Why only one screen, and what happens next
Fixing and fully checking just one screen was never meant to be the finish line. It was meant to prove that the method itself is solid: trace every colour back to its real source in Figma, give it a name that matches, connect that name properly in code, and then check that it actually builds. The same steps are meant to be repeated across the rest of the app's colours, one at a time, each one checked properly before any code is touched.
A few colours are still waiting on a decision from the design side before they can be added, and those have been set aside for now.
The real result here was proving that two systems that had been disconnected for years, the design file and the actual app, can be brought back in sync, carefully and honestly, one verified step at a time.
What this taught me about working with AI
This project changed how I think about using AI tools day to day, mostly because of how many times the easy, obvious answer turned out to be the wrong one.
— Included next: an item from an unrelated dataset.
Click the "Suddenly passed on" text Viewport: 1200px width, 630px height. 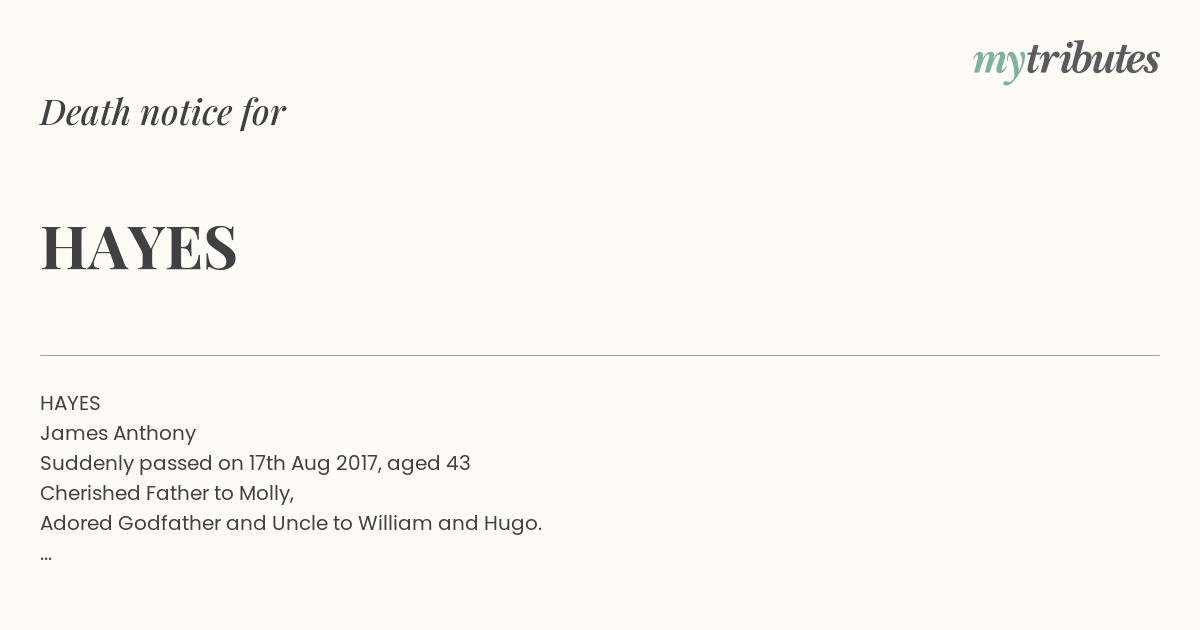click(x=125, y=463)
A few things stuck with me:
1- A confident answer isn't the same as a correct one
This project changed how I think about using AI tools day to day, mostly because of how many times the easy, obvious answer turned out to be the wrong one. A few things stuck with me:
2- Catching one mistake should make you check everything else
The easy move, after finding one wrong number, was to fix that one number and move on. The harder and more useful move was assuming the same mistake was probably hiding elsewhere, and going back to check work I'd already considered finished which is exactly where the other nine errors were waiting. My own ideas needed the same scrutiny
3-My own ideas needed the same scrutiny
At one point I suggested a tidy new naming system for the colours myself. It was wrong too it invented a vocabulary that didn't match what was already in the design file, which would have just created a second system to keep track of. The instinct to trust my own “better” idea over what already existed was just as risky as trusting the AI's first answer.
4- The scariest-looking number isn't always the real problem
One colour appeared to have a 97% mismatch with the design file which looked, for a moment, like a huge, expensive gap in the design system. It turned out to be one wrong, overused value, not 400 separate problems. Reacting to the size of a number before understanding where it came from is how you end up solving the wrong thing.